The other options don't make sense:
"A) Aligned horizontally with the first two, but after both of them?"
Floats are taken out of the normal flow so they will be pulled as far to the side as possible until they reach another floated element or the edge of the BFC.
"B) On the row after the first two, on the far left side?" "C) On the row after the first two, on the far right side?"
They are floated elements in the same BFC, if they fit on the same line, they will. Unless you clear them. Pretty simple stuff.
But yes, we're probably being a little too hard on this piece, being satire and all... Then again, what else do you expect from the HN audience?
It eases you into the realisation nice and slowly. I'm guessing given the penchant for people to comment based purely on titles, some won't even get that far.
Sorry if this feels harsh but reading through was fairly unpleasant.
https://developer.mozilla.org/en-US/docs/Web/CSS/vertical-al...
Although most of the article is satire, vertical align has a lot to do with tables. Centering only works in table-cell elements. Take a look at the code http://howtocenterincss.com/#contentType=text&horizontal=cen...
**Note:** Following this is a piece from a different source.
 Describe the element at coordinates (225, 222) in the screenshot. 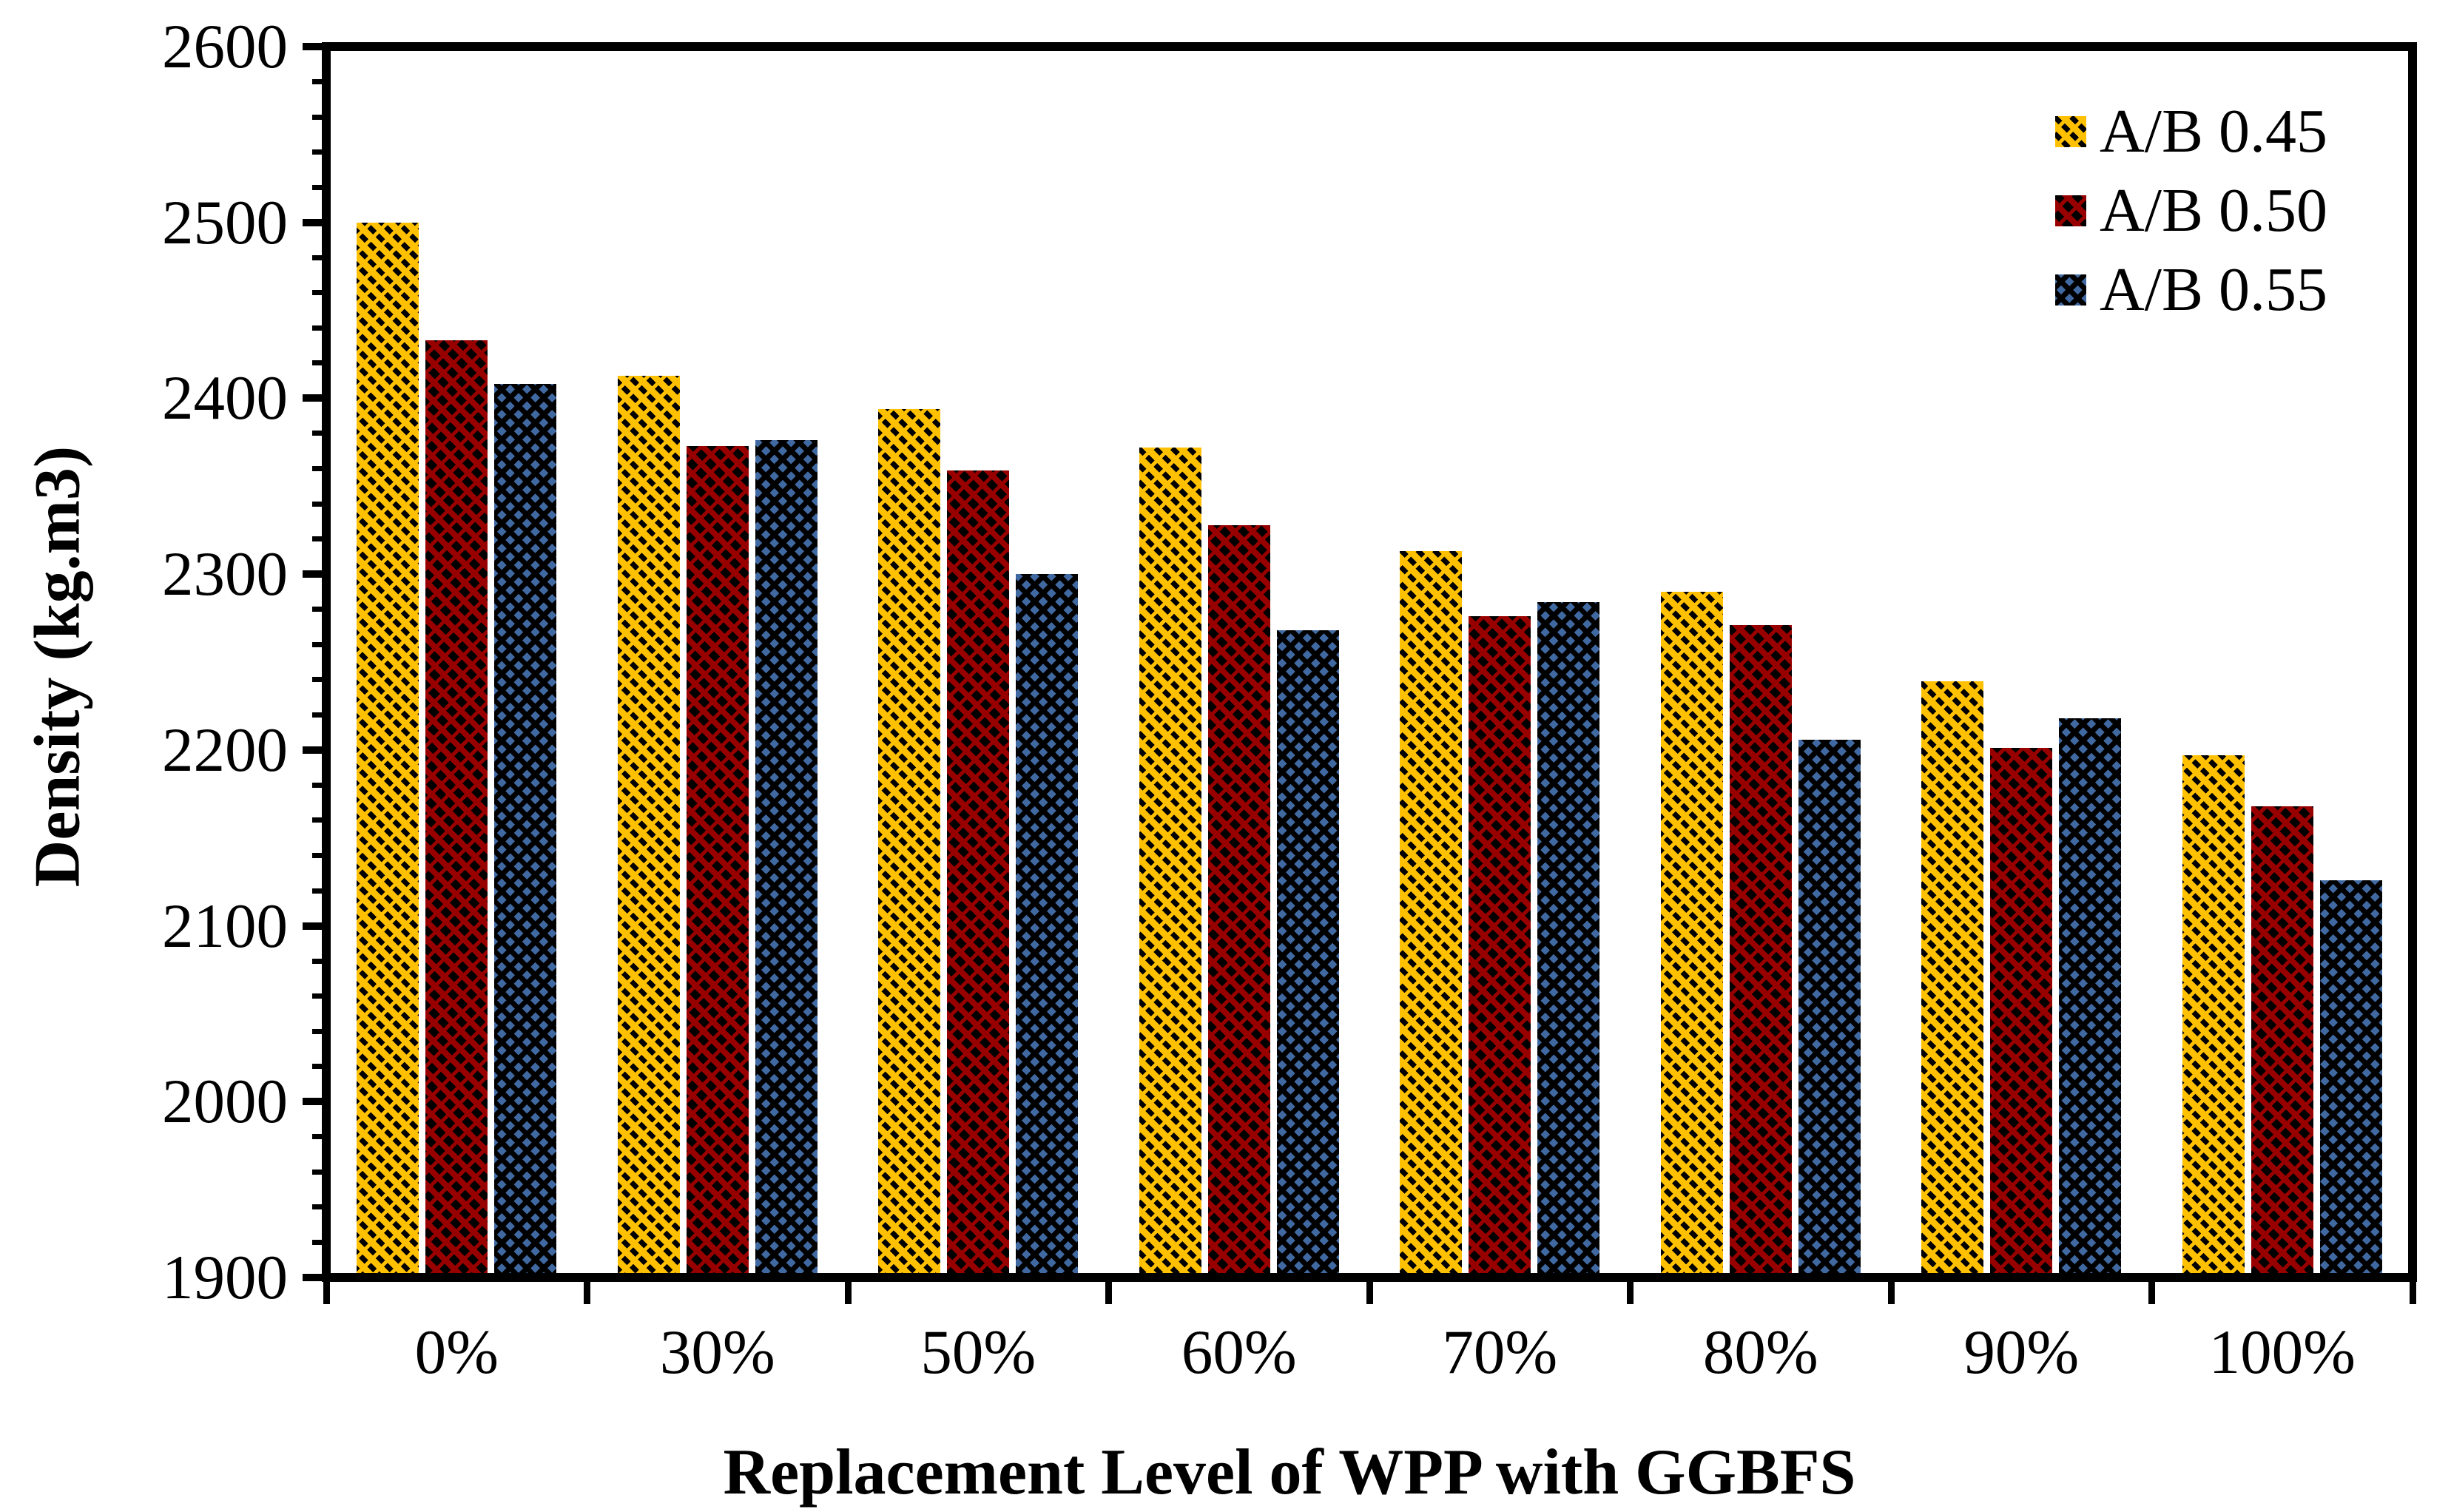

Or, one of the references mozilla links to there is: http://phrogz.net/css/vertical-align/index.html
This just reads like a massive complaint-fest TBH.
CSS Grid and flexbox are a nice improvement over what I had to work with in, say, 2010.
And fail they did. Rather than hammer out an explicit standard, they just kind of winged it and left the actual implementation details to the browser builders. Those guys were never going to play nicely together, but at least we'd be able to blame someone else.
I browse with uMatrix with some extra strict defaults (no 3rd-party CSS/images) and about 90% of sites that link bootstrap from a CDN work fine without.